Paper finding (Appendix F): MedGemma got better MAE (0.505 vs 0.619) but made fewer predictions. The paper chose Gemma 3 for main results because MedGemma was too conservative.

To enable MedGemma:

LLM_BACKEND=huggingface
MODEL_QUANTITATIVE_MODEL=medgemma:27b

Current Configuration (Code Defaults)

Backends

Setting	Default	Purpose
`LLM_BACKEND`	`ollama`	Chat models (all agents)
`EMBEDDING_BACKEND`	`huggingface`	Embedding model only

No runtime fallback. If configured backend fails → loud error with instructions.

Chat Models (All Agents)

Agent	Config Key	Default	Paper Reference
Qualitative	`MODEL_QUALITATIVE_MODEL`	`gemma3:27b`	Section 2.2
Judge	`MODEL_JUDGE_MODEL`	`gemma3:27b`	Section 2.2
Meta-Review	`MODEL_META_REVIEW_MODEL`	`gemma3:27b`	Section 2.2
Quantitative	`MODEL_QUANTITATIVE_MODEL`	`gemma3:27b`	Section 2.2

MedGemma (medgemma:27b) is an ALTERNATIVE for quantitative agent only (Appendix F). It requires LLM_BACKEND=huggingface for official weights. The Ollama community version may behave differently.

Embedding Model

Setting	Default	Backend	Precision
`MODEL_EMBEDDING_MODEL`	`qwen3-embedding:8b`	Resolved per backend	Q4 (Ollama) / FP16 (HF)

Why HF default for embeddings?

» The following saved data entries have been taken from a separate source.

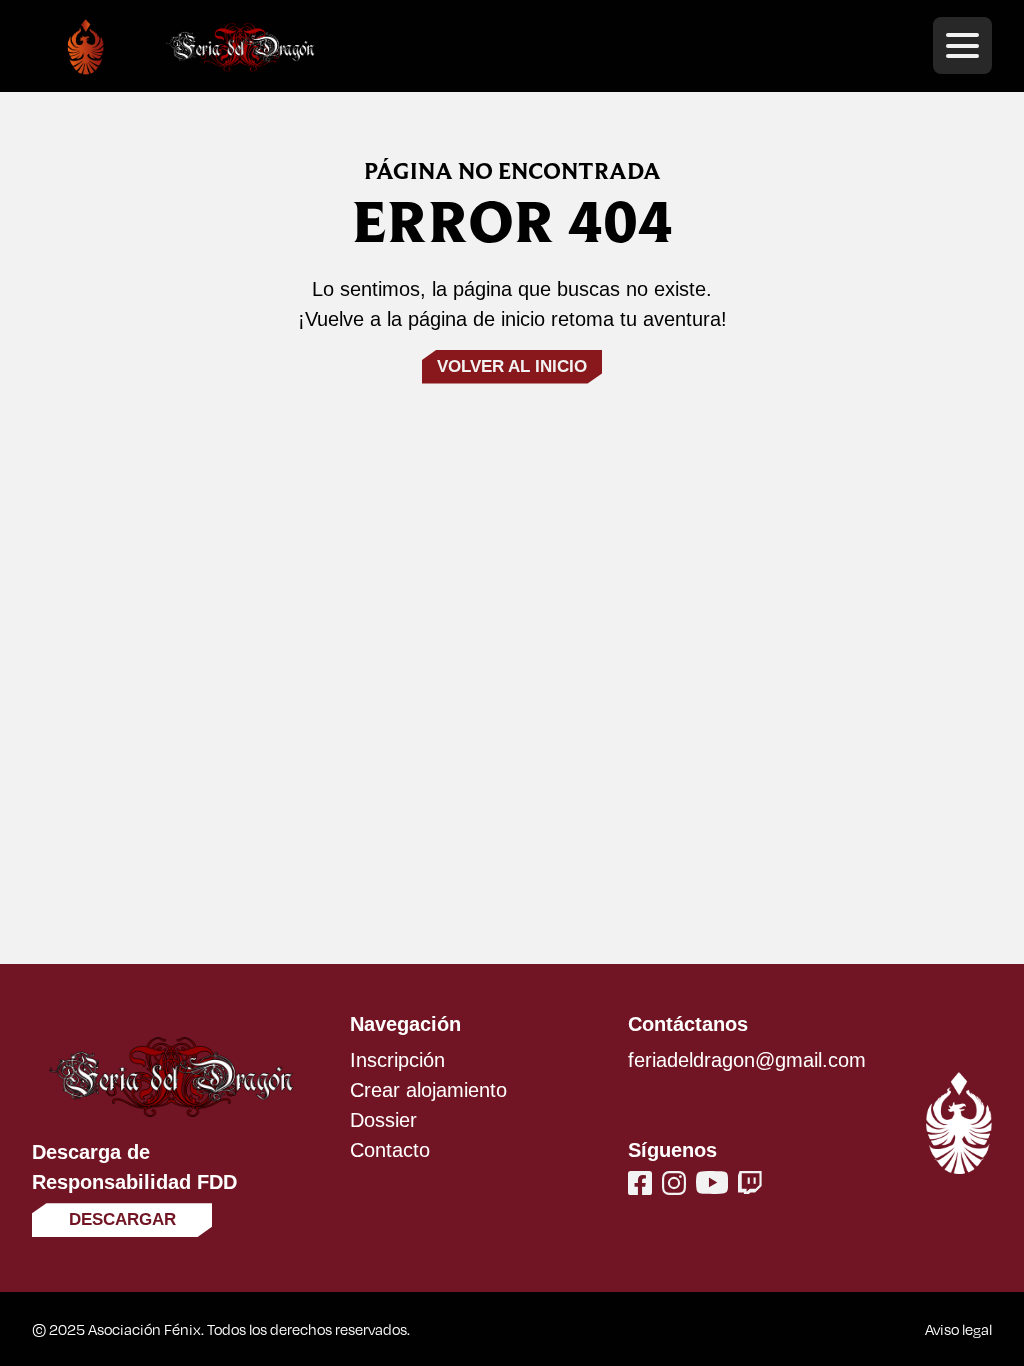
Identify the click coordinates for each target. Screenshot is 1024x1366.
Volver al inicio (512, 366)
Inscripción (397, 1060)
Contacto (390, 1150)
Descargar (122, 1219)
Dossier (383, 1120)
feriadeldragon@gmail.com (747, 1060)
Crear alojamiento (428, 1090)
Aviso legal (958, 1329)
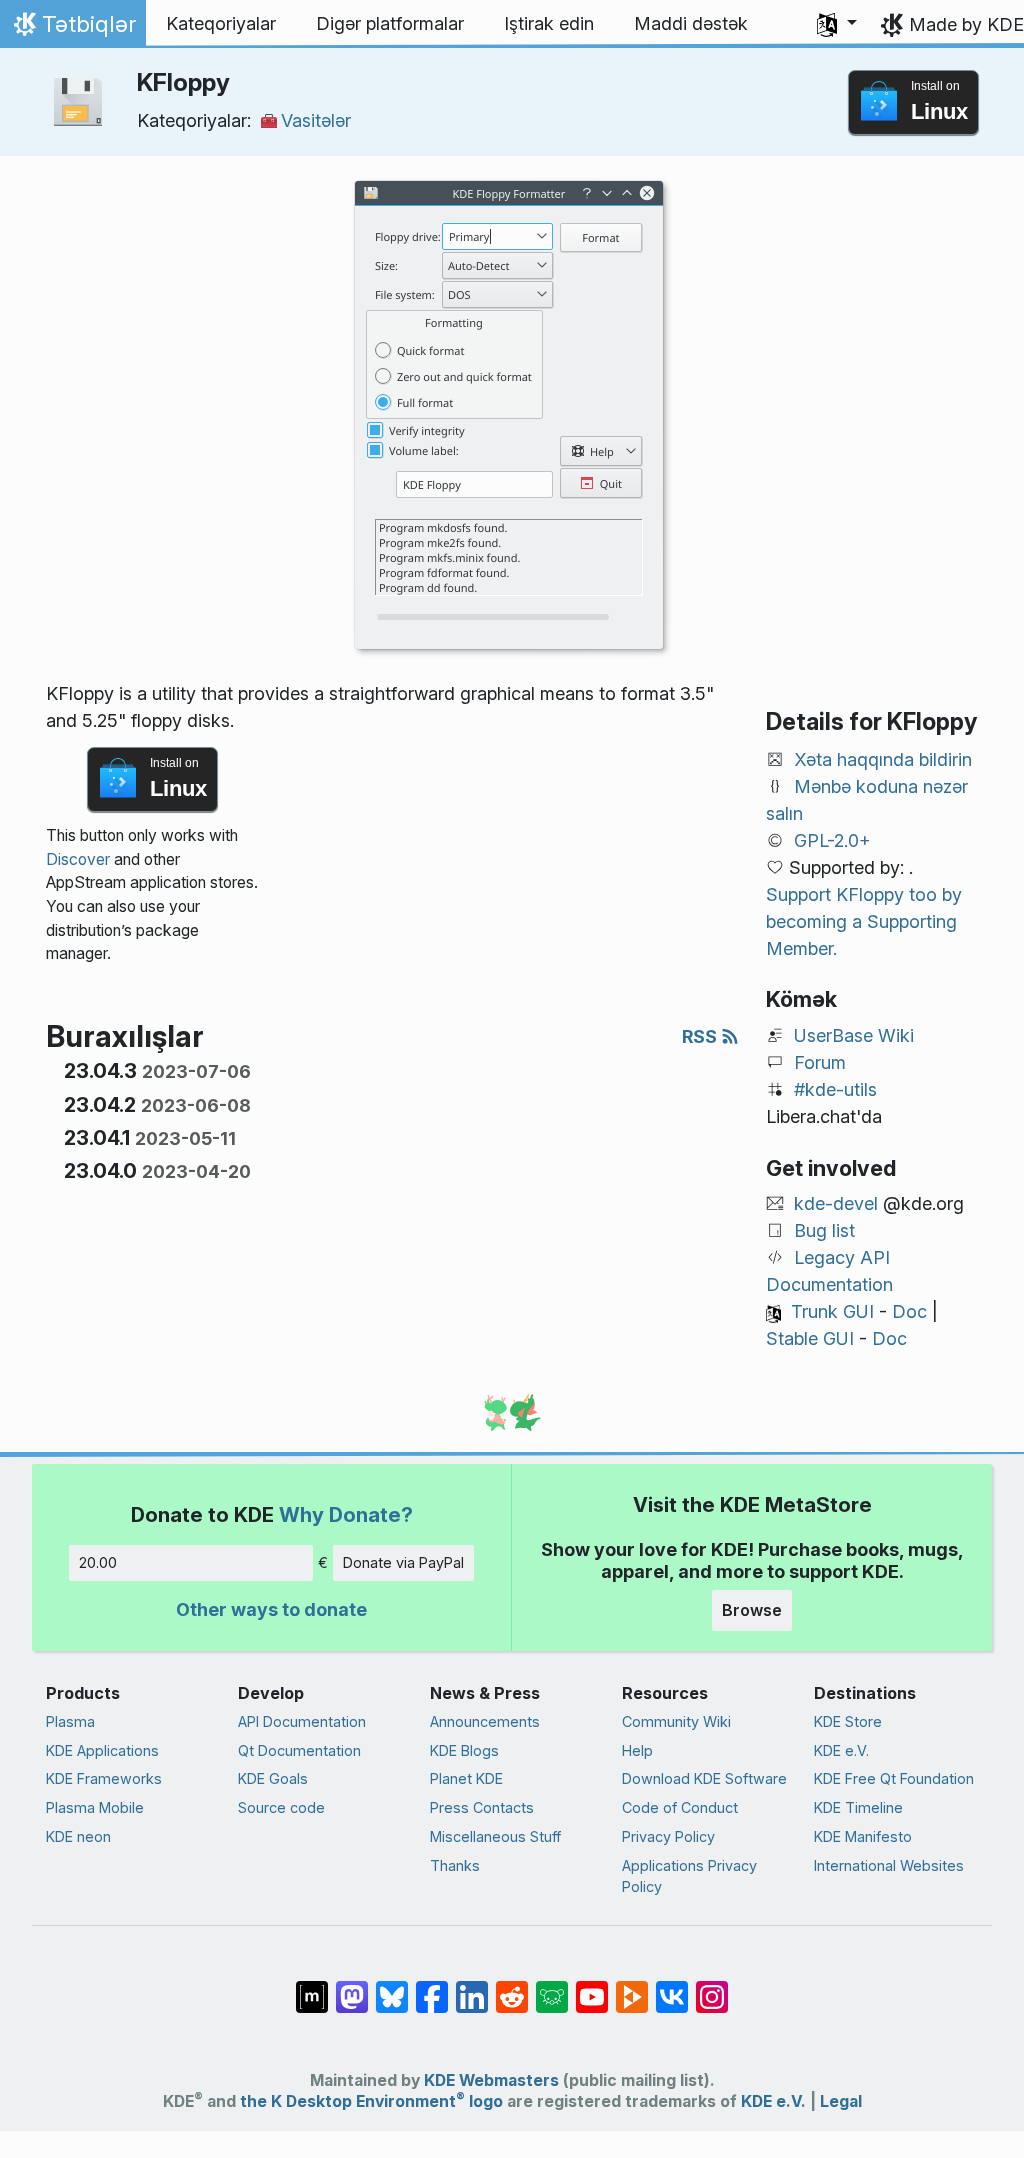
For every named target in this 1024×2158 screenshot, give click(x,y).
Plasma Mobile (95, 1807)
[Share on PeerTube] (632, 1987)
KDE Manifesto (863, 1836)
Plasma (70, 1721)
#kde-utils (835, 1089)
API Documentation (302, 1721)
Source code (281, 1807)
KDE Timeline (858, 1807)
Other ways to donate (271, 1609)
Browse (752, 1610)
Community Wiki (676, 1721)
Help (637, 1750)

FP16 embeddings produce better similarity scores than Q4_K_M. To use Ollama instead: EMBEDDING_BACKEND=ollama (will use qwen3-embedding:8b Q4_K_M).

Embedding Artifacts

Setting	Default	Purpose
`EMBEDDING_EMBEDDINGS_FILE`	`huggingface_qwen3_8b_paper_train_participant_only`	Selects `{DATA_BASE_DIR}/embeddings/{name}.npz` (+ `.json`, optional `.meta.json`, optional `.tags.json`)
`DATA_EMBEDDINGS_PATH`	`data/embeddings/huggingface_qwen3_8b_paper_train_participant_only.npz`	Full-path override (takes precedence over `EMBEDDING_EMBEDDINGS_FILE`)

When Embeddings Are Generated

1. Data Prep (Once)

Script: scripts/generate_embeddings.py Output: data/embeddings/{backend}_{model_slug}_{split_slug}.npz (+ .json, .meta.json, optional .tags.json)

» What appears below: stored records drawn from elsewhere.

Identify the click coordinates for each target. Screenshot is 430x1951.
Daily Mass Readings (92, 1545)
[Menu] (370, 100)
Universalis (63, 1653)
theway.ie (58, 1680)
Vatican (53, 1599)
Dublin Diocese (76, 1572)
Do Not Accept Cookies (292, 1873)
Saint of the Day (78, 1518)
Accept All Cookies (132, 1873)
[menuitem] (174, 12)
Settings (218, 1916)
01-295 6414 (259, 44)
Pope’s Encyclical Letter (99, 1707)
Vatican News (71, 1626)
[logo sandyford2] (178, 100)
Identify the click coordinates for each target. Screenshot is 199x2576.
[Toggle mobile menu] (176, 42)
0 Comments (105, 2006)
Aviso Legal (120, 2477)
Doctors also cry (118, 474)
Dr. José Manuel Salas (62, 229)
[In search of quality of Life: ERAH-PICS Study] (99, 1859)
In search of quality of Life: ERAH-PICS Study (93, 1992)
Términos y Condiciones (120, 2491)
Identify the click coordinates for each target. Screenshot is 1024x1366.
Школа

Generates reference embeddings for training set transcripts. Run once before few-shot mode.

2. Runtime (Every Assessment in Few-Shot Mode)

Location: EmbeddingService.embed_text() called from QuantitativeAssessmentAgent

Flow:

Transcript → Extract Evidence → Embed Evidence → Cosine Similarity → Reference Matches
                                     ↑                    ↑
                              (runtime embed)    (pre-computed refs)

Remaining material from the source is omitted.